# i need help making my tank look like a jungle



## arto (Jun 11, 2008)

i have a 70 gal tank with a overflow filter, a 800 powerhead and need your help getting my tank like a jungle. i have about 2 pounds of java moss, 16 ancharis, a small plant that has a lot of little leafs and 2 plants that have about 7 large leafs. i do not have a co2 system but i am thinking about putting 2 diy co2 systems. for fish i have 2 discus, 2 ivory snails, chinese algae eater, pearl gourami, 7 guppies, 12 head and tail light tetras, 2 blue rams,female betta,3 black phantom tetras, 3 angles,and 1 tiger barb. so please help me make my tank look like a jungle some tips and what plants would look good i would like some plants that are kinda tall and wide and if have had some glosso can you tell me how you like it thank you i appreciate it.( i also have jungle vals and tropical hornwort on order)


----------



## Tex Gal (Nov 1, 2007)

Wisteria (Hygrophilia difformis)
Java fern, regular
crypt wendtii 
an aponogeton or two
Bacopa
Echinodorus (Sword plant) - you could keep a red melon or' Kleiner Bar' 
Myriophyllum mattogrossense - grows fast and fills in 

There are tons of choices.
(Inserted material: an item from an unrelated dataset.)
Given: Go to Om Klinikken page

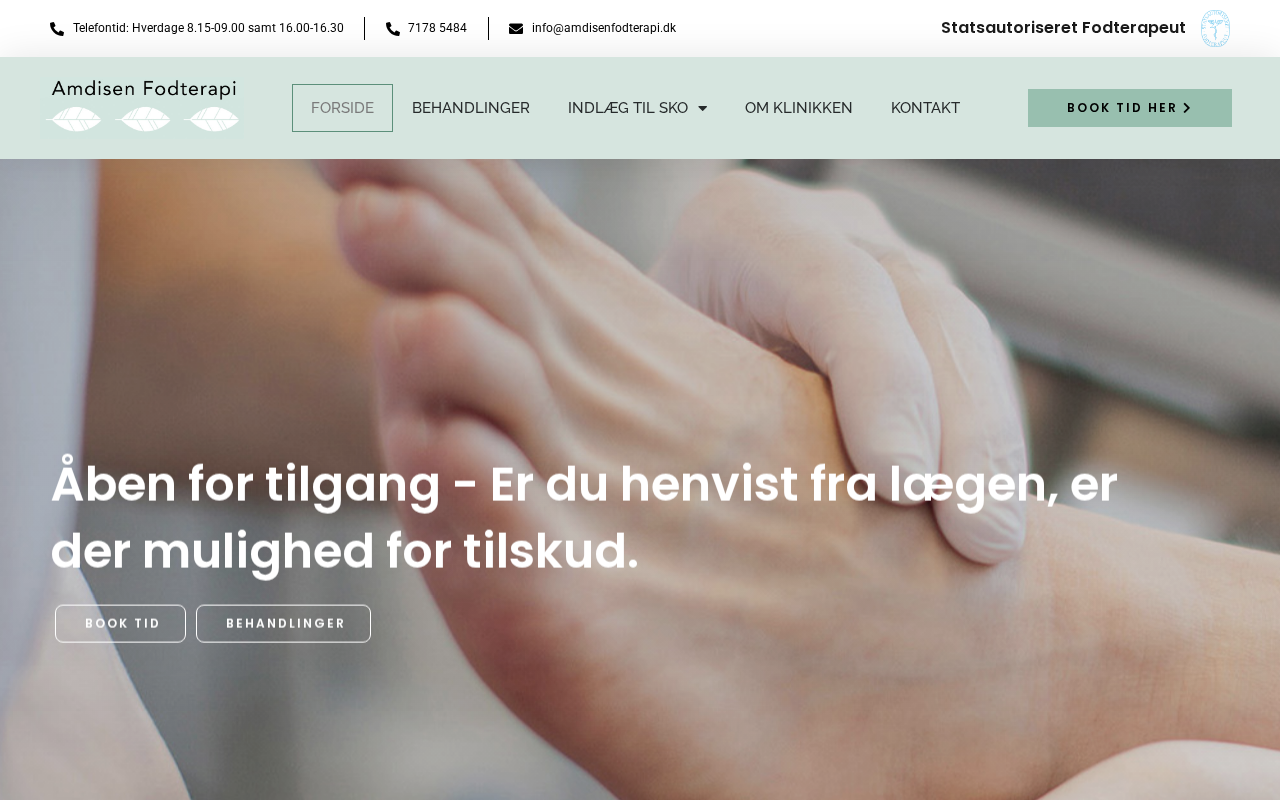Looking at the screenshot, I should click(799, 108).
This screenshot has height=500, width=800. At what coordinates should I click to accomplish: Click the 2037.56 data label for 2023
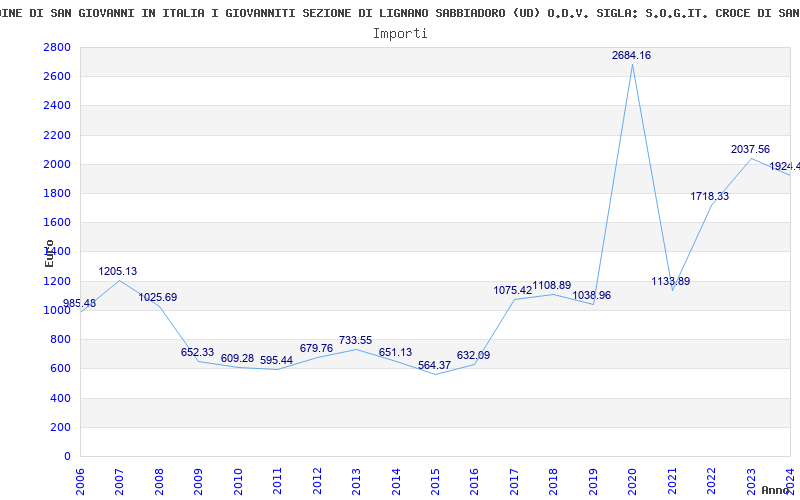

For glosso you need high light and CO2. Take a look at the forum for large tanks. Many of them look jungle like (including mine). You can see what plants people have in their tanks for ideas Take a look at the plant finder for growing conditions. Happy hunting!


----------



## arto (Jun 11, 2008)

thank you very much do have the non-scientific name for that last plant you said and thanks again i think ill try some and ill stop by at take a look at your tank


----------



## Tex Gal (Nov 1, 2007)

I don't know a common name for Myriophyllum mattogrossense. Maybe someone else might know it. I have seen Myrios called frill plants....


----------



## Bert H (Mar 2, 2004)

Tex Gal said:


> I don't know a common name for Myriophyllum mattogrossense. Maybe someone else might know it. I have seen Myrios called frill plants....


Try 'parrots feather'.


----------



## Tex Gal (Nov 1, 2007)

The plant I bought as parrots feather is way different from what I have bought as Myriophyllum mattogrossense. 

I do love the parrots feather's emersed form but not so much it's submerged form.

The Myriophyllum mattogrossense is one of my favorite myrios, except that I just can't handle is insane growth. I doubt there is a myrio out there that looks as fine, full and beautiful! IMHO


----------